Infatti la possibilità di poter usufruire di un indicatore che consideri direttamente l’energia importata dall’edificio permetterebbe di verificare in maniera diretta, attraverso una campagna di monitoraggio strumentale, la prestazione dell’edificio attesa in fase di progetto. Di contro verrebbe meno il riferimento relativo all’efficienza di produzione dei vettori energetici utilizzati, normalmente considerata negli indicatori che esprimono la performance dell’edificio in termini di energia primaria (attraverso i valori dei rispettivi coefficienti di conversione da energia importata - delivered - a energia primaria).
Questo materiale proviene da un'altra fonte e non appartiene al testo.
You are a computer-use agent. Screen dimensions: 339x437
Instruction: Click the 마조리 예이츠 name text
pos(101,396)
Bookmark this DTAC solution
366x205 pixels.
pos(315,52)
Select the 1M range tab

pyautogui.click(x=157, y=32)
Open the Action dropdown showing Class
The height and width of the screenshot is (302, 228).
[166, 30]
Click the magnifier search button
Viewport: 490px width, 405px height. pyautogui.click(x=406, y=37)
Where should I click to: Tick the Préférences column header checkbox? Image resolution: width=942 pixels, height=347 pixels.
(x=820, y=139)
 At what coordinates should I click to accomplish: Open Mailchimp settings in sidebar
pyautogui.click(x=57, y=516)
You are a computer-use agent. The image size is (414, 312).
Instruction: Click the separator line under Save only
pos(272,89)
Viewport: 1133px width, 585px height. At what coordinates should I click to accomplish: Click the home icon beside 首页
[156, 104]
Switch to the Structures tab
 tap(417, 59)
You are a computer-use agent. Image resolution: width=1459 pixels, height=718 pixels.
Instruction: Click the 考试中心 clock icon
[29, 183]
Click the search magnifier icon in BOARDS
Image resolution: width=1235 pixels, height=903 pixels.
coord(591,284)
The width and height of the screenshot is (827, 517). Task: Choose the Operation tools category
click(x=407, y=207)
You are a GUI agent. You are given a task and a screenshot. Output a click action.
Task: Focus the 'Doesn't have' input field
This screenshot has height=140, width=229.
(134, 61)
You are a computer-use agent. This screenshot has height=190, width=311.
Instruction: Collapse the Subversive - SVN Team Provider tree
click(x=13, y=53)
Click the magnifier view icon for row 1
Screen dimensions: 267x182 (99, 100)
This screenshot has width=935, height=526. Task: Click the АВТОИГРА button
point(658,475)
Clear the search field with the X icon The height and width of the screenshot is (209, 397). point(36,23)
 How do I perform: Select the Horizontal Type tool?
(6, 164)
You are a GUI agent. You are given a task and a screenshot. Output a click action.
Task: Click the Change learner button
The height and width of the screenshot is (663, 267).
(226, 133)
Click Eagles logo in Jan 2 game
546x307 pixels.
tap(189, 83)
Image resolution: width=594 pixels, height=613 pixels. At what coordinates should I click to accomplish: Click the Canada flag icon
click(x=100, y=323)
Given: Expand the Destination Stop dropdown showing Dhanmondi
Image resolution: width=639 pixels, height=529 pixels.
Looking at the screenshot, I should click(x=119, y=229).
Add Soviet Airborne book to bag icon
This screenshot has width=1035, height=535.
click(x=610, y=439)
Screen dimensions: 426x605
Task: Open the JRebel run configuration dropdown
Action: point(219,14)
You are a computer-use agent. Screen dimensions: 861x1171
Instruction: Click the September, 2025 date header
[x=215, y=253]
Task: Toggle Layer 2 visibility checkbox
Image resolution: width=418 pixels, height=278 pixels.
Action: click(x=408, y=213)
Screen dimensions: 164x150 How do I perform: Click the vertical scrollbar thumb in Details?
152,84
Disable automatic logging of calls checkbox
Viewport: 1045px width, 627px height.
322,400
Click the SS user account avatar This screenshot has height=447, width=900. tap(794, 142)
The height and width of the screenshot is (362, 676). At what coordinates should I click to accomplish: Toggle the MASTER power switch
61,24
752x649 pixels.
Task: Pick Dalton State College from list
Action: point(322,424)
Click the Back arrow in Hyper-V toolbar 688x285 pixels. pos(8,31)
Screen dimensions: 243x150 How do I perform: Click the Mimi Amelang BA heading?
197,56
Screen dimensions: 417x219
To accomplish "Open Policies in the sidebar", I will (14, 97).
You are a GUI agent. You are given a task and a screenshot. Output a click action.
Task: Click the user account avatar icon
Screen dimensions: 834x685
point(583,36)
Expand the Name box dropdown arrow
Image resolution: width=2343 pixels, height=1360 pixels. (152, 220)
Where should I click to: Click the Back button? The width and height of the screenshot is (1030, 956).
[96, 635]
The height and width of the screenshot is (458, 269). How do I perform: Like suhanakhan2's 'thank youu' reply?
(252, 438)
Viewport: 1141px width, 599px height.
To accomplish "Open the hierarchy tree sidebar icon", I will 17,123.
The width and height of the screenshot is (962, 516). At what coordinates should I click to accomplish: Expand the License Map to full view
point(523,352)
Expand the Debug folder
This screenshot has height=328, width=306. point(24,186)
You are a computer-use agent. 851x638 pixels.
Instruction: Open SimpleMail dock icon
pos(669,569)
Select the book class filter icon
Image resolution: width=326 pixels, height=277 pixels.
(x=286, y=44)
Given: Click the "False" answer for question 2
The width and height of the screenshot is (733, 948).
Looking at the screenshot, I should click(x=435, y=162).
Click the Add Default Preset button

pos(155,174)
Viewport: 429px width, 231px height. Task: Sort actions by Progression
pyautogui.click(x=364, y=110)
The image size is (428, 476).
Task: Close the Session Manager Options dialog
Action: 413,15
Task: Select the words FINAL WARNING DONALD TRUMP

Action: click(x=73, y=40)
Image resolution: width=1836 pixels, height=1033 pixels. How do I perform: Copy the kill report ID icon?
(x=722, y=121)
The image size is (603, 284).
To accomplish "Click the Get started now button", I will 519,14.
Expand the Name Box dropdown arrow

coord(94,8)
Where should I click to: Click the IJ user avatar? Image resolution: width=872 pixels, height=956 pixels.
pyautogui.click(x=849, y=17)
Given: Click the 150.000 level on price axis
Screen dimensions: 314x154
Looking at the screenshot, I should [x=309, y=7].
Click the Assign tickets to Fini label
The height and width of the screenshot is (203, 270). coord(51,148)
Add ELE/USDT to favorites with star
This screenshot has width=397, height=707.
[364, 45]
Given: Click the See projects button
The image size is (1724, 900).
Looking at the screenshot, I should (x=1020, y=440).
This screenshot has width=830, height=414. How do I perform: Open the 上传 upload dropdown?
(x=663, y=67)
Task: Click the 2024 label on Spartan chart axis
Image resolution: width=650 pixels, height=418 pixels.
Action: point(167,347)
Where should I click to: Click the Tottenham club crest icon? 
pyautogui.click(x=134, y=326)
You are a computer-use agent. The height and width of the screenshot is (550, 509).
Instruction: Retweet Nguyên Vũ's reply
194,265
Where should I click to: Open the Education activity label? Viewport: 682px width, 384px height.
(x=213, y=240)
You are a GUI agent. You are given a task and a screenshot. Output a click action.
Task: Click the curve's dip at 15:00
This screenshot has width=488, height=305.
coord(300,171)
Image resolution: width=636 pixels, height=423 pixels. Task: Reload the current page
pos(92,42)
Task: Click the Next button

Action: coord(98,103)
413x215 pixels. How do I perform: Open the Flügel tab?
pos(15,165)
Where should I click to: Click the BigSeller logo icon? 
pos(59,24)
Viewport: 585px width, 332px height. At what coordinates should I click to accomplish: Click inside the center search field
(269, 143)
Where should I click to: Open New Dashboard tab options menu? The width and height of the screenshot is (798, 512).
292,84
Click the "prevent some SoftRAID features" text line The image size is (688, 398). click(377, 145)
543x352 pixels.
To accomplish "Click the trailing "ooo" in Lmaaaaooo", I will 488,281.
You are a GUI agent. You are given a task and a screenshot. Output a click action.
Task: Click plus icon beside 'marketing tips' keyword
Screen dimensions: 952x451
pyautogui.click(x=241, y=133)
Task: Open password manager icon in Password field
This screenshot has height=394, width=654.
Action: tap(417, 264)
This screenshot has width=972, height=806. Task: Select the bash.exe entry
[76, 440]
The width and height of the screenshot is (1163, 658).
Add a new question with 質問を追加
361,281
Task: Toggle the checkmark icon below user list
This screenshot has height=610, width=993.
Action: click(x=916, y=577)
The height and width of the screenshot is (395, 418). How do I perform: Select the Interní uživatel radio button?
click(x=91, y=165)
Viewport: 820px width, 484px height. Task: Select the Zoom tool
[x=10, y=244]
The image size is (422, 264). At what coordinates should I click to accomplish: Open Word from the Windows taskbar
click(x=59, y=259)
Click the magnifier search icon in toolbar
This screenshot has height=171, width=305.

La determinazione dei coefficienti di conversione in energia primaria dei vettori energetici è aspetto rilevante e che può essere approfondito a vari livelli, a partire dal legislatore. Essi infatti possono variare da luogo a luogo in base alla modalità di produzione ed avere ampie fluttuazioni nel tempo, anche durante una singola giornata. Si cita come esempio l’influenza che hanno le rinnovabili sulla modalità di produzione del vettore elettrico. Per un calcolo preciso sarebbe necessario affidarsi ad una modellazione che prenda in considerazione la dinamicità del valore numerico di questi fattori di conversione. Alcuni autori [5] suggeriscono un approccio “quasi-stazionario” con coefficienti di conversione variabili, calcolati su base stagionale o mensile e che considerino il peso delle oscillazioni giornaliere e dei carichi di picco.
In Figura 4 sono mostrati i livelli di energia considerati negli indicatori di prestazione dell’edificio e la tipologia di fattore di conversione in Europa.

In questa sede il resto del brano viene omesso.